# The Moreau-Yosida Regularization

The Moreau-Yosida regularization is a technique used to approximate lower semicontinuous functions by Lipschitz functions. An important application of this result is to prove Portmanteau's Theorem, which states that integration against a lower semicontinuous and bounded below function is lower semicontinuous with respect to the narrow convergence in the space of probability measures.

## Definitions

Let ${\displaystyle (X,d)}$ be a metric space, and let ${\displaystyle {\mathcal {P}}(X)}$ denotes the collection of probability measures on ${\displaystyle X}$. ${\displaystyle (X,d)}$ is said to be a Polish space if it is complete and separable.

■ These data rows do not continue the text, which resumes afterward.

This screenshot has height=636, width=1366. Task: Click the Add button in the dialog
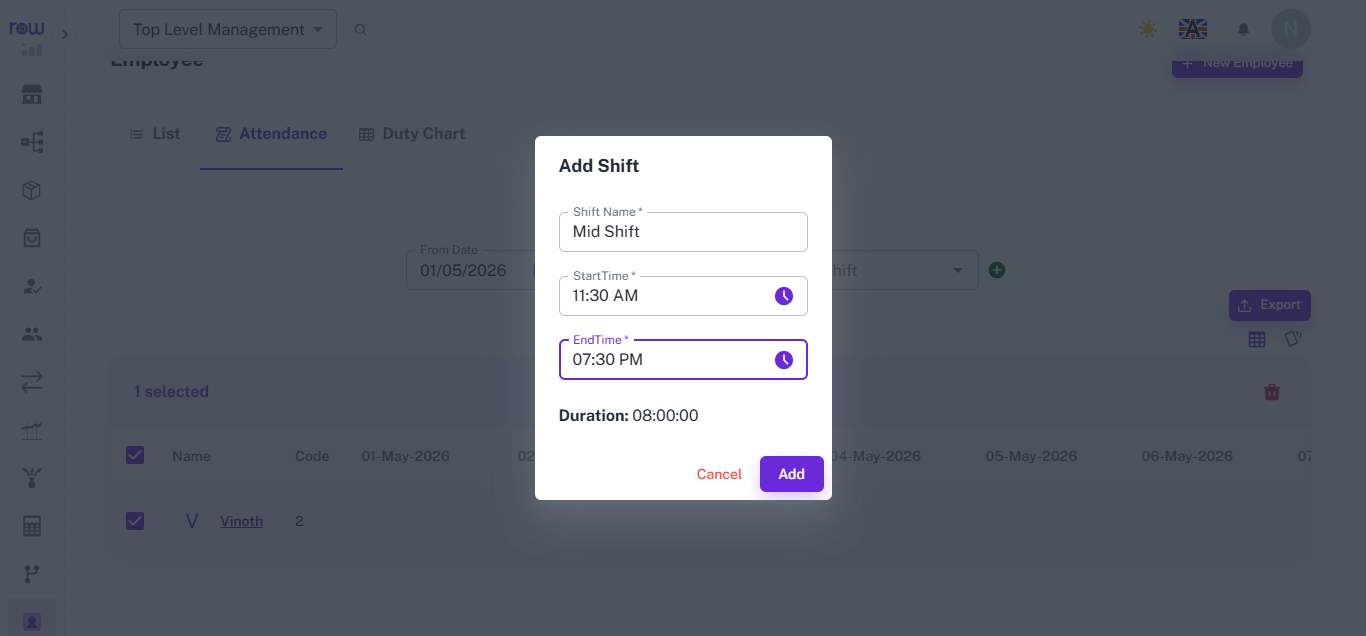coord(792,474)
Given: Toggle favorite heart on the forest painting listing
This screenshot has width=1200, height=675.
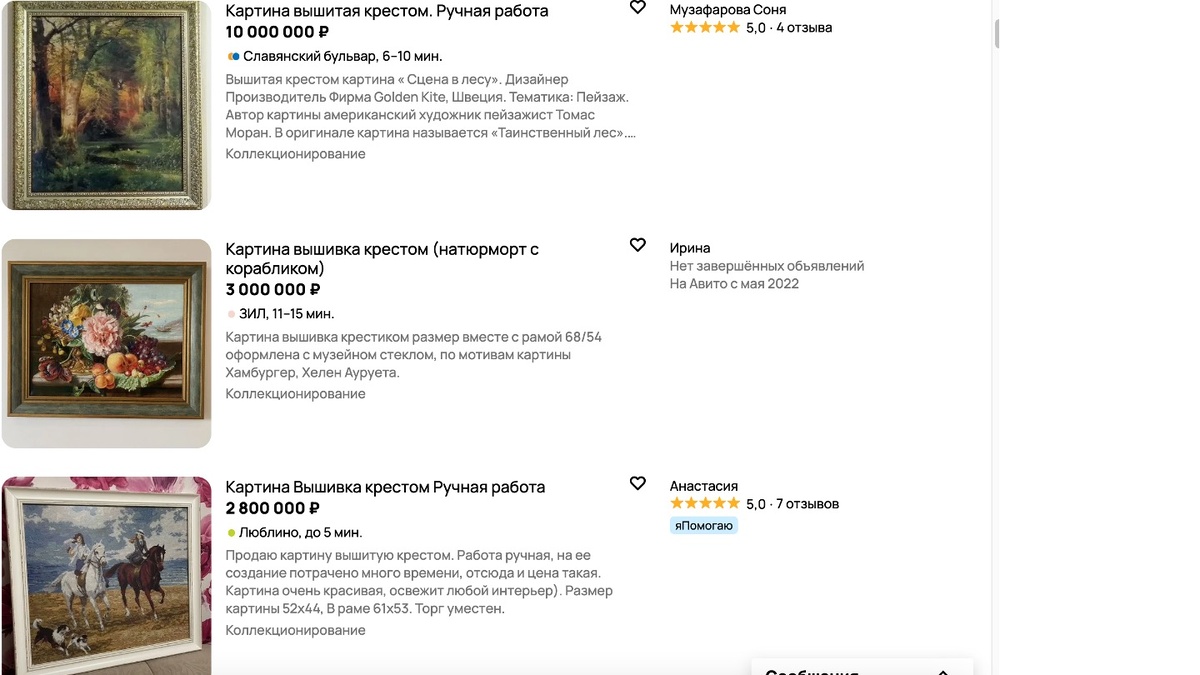Looking at the screenshot, I should (x=637, y=7).
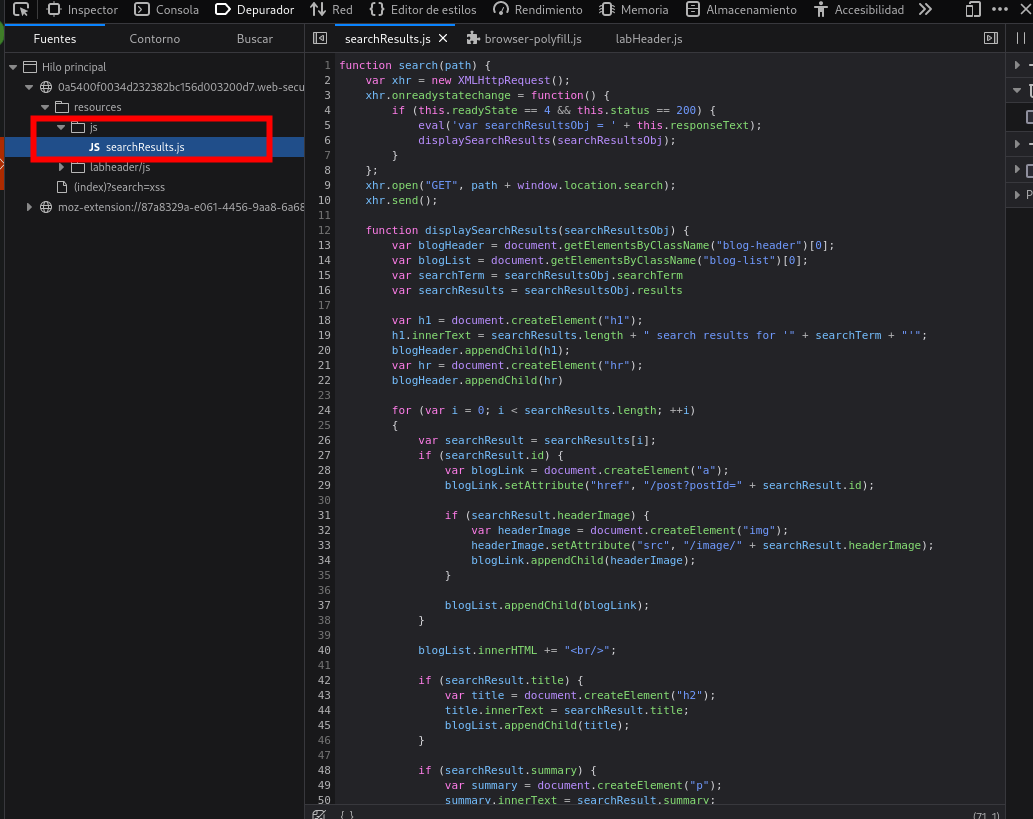Screen dimensions: 1033x819
Task: Toggle the right debugger sidebar pane
Action: point(991,39)
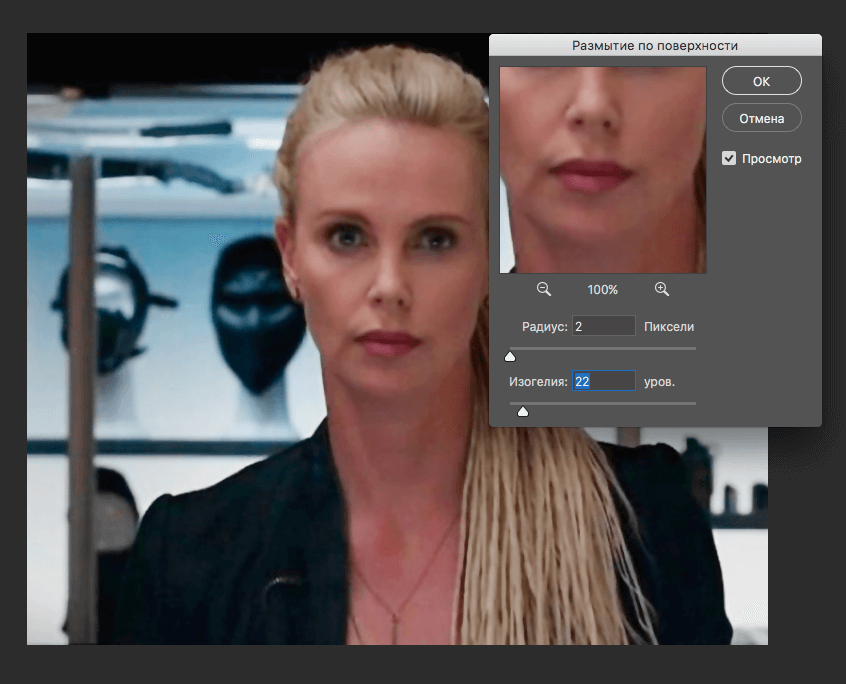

A function ${\displaystyle g:X\to (-\infty ,+\infty ]}$ is said to be proper [1] if it is not identically equal to ${\displaystyle +\infty }$, that is, if there exists ${\displaystyle x\in X}$ such that ${\displaystyle g(x)<+\infty }$. The domain ${\displaystyle D(g)}$ of ${\displaystyle g}$ is the set

${\displaystyle D(g):=\{x\in X|g(x)<+\infty \}}$.

For a given function ${\displaystyle g:X\to (-\infty ,+\infty ]}$ and ${\displaystyle k\geq 0}$, its Moreau-Yosida regularization [1] ${\displaystyle g_{k}:X\to [-\infty ,+\infty ]}$ is given by

${\displaystyle g_{k}(x):=\inf \limits _{y\in X}\left[g(y)+kd(x,y)\right].}$


The distance term ${\displaystyle d(x,y)}$ may often be raised to a positive exponent ${\displaystyle p}$, in particular ${\displaystyle p=2}$. For example, when ${\displaystyle X}$ is a Hilbert space [2] [3], ${\displaystyle g_{k}}$ is taken to be

${\displaystyle g_{k}(x):=\inf \limits _{y\in X}\left[g(y)+{\frac {k}{2}}\|x-y\|^{2}\right].}$


This particular variant in a Hilbert space setting is explored in more detail below.

The dependence on the parameter ${\displaystyle k}$ may also be written instead as

${\displaystyle \inf \limits _{y\in X}\left[g(y)+{\frac {1}{\tau }}d(x,y)\right]}$

for ${\displaystyle \tau \in (0,+\infty )}$.

Note that

${\displaystyle g_{k}(x)=\inf \limits _{y\in X}\left[g(y)+kd(x,y)\right]\leq g(x)+kd(x,x)=g(x)}$.

## Examples

• If ${\displaystyle k=0}$, then by definition ${\displaystyle g_{0}}$ is constant and ${\displaystyle g_{0}\equiv \inf \limits _{y\in X}g(y)}$.
• If ${\displaystyle g}$ is not proper, then ${\displaystyle g_{k}=+\infty }$ for all ${\displaystyle k\geq 0}$.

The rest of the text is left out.